Ruaha National Park, situated in the south western part of Tanzania, is one of the larger national parks. Common features of this park are its herds of elephants, part of a stable population of over 10.000 often observed perched beneath the succulent baobab trees seeking shade. Another attraction is the diversity of Antelope species such as Grants gazelle generically from east Africa and greater Kudu more common in southern Africa. The terrain characteristically is rugged, semi arid woodland meandering along the Ruaha river, which is the life support of the park.
One of the attractions is the convergence/transition of two environments, from the typical acacia woodland of East Africa to the miombo woodlands of southern Africa. This shift in vegetation is one of the factors attributing to the diversity of herbivores. This park also offers opportunities to see the highly endangered African hunting dog of which several packs call Ruaha their home. Several other predators are also a common sight in the park including Lion, Leopard and Cheetah.
Mikumi National Park
Mikumi National Park forms the northern boundary of Selous game reserve, one of the largest nature reserves in the world. This area that has been allocated for nature conservation allows for herds of animals to roam great distances uninhibited by fences or boundaries. The park is regarded as one of the less frequented national parks by the average tourist, and therefore allows for more intimate game viewing. As a result the road infrastructure and services is steadily being improved as visiting tourists increase. However this really does not limit your game viewing as game is plenty.

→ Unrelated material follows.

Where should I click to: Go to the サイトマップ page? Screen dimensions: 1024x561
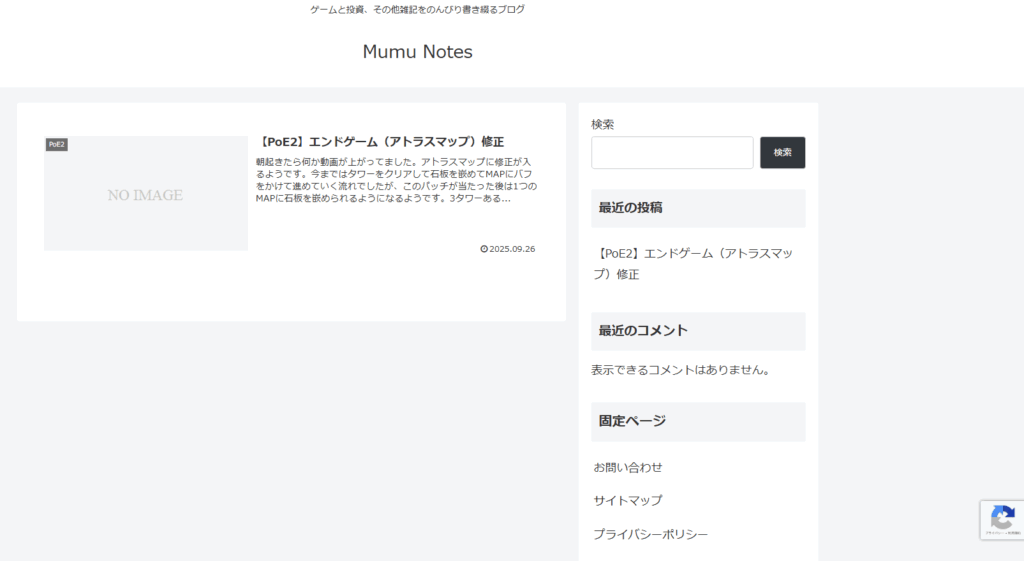[628, 500]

Mahale national park offers a safari experience which is unique and full of mystery, hidden treasures and magnificent beaches backed by spellbinding mountain ranges. This destination is more for the intrepid traveler as there are no tracks and therefore no cars; exploration is all done on foot. The daily activities are usually based around excursions into the forest in search of Chimpanzees, followed by relaxing afternoons as it can get quite hot. This is usually a great time to go snorkeling or take boat trips on Lake Tanganyika. Lake Tanganyika is the second deepest Lake in the world and has spectacular marine life, accompanied by exceedingly clear water.